Possible Duplicate:
problems in floating point comparison
#include <stdio.h>
#include <conio.h>
main()
{
float a = 0.7;
if(a < 0.7)
printf("C");
else
printf("C++");
}
In the above code, the output is C
. I tried this code in Code::Blocks and Pelles C but got the same answer. I would like know the reason for this in detail!
In binary, 0.7 is:
b0.1011001100110011001100110011001100110011001100110011001100110...
However, 0.7
is a double-precision literal, whose value is 0.7 rounded to the closest representable double-precision value, which is:
b0.10110011001100110011001100110011001100110011001100110
In decimal, that's exactly:
0.6999999999999999555910790149937383830547332763671875
When you write float a = 0.7
, that double value is rounded again to single-precision, and a
gets the binary value:
b0.101100110011001100110011
which is exactly
0.699999988079071044921875
in decimal.
When you do the comparison (a < 0.7)
, you are comparing this single-precision value (converted to double, which does not round, because all single-precision values are representable in double precision) to the original double-precision value.

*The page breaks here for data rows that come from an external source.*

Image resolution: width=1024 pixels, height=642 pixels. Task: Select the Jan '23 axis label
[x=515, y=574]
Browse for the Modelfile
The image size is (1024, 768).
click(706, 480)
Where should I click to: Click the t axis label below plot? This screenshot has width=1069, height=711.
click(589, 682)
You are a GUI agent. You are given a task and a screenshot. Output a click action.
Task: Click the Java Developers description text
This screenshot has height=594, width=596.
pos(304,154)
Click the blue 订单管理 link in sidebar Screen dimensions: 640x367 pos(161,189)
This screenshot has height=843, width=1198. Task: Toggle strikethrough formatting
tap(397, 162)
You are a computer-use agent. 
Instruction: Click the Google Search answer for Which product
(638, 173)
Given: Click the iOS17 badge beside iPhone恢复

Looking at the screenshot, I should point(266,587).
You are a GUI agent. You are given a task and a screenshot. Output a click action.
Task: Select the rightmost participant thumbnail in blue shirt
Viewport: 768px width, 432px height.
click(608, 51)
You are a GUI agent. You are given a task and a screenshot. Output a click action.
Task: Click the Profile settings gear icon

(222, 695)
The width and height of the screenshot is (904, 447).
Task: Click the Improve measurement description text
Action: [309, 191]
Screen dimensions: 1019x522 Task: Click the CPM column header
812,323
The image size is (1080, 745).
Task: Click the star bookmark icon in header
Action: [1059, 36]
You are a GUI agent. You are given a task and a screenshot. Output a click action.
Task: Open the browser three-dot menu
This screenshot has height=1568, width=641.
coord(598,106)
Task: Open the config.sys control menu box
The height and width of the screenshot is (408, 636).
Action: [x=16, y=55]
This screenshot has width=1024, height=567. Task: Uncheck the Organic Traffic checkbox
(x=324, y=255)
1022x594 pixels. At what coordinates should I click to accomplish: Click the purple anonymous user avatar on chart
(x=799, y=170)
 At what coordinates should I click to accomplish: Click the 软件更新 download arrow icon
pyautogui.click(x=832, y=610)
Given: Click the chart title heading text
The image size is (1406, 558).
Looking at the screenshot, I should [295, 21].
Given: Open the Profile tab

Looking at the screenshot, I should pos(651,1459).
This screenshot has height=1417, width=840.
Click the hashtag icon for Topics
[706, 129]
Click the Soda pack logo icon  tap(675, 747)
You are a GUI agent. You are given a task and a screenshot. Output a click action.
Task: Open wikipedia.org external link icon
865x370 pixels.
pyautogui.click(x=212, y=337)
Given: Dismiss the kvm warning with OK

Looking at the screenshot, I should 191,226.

Because
0.699999988079071044921875 < 0.6999999999999999555910790149937383830547332763671875
the comparison correctly returns true, and your program prints "C"
.
Please note that none of this is any different in C++, appearances of the code in question to the contrary. There are certain (numerically unsafe) compiler optimizations that can change the behavior, but those are not unique to C or C++.
It's because 0.7
has type double
, so a
gets converted to double
and comparison is made in this type. As 0.7
is not representable exactly in binary floating-point, you get some rounding error and the comparison becomes true.
You can:
if( a < 0.7f ) {
....
But actually this effect is true for C++ too, so your conditional is not exactly rightful.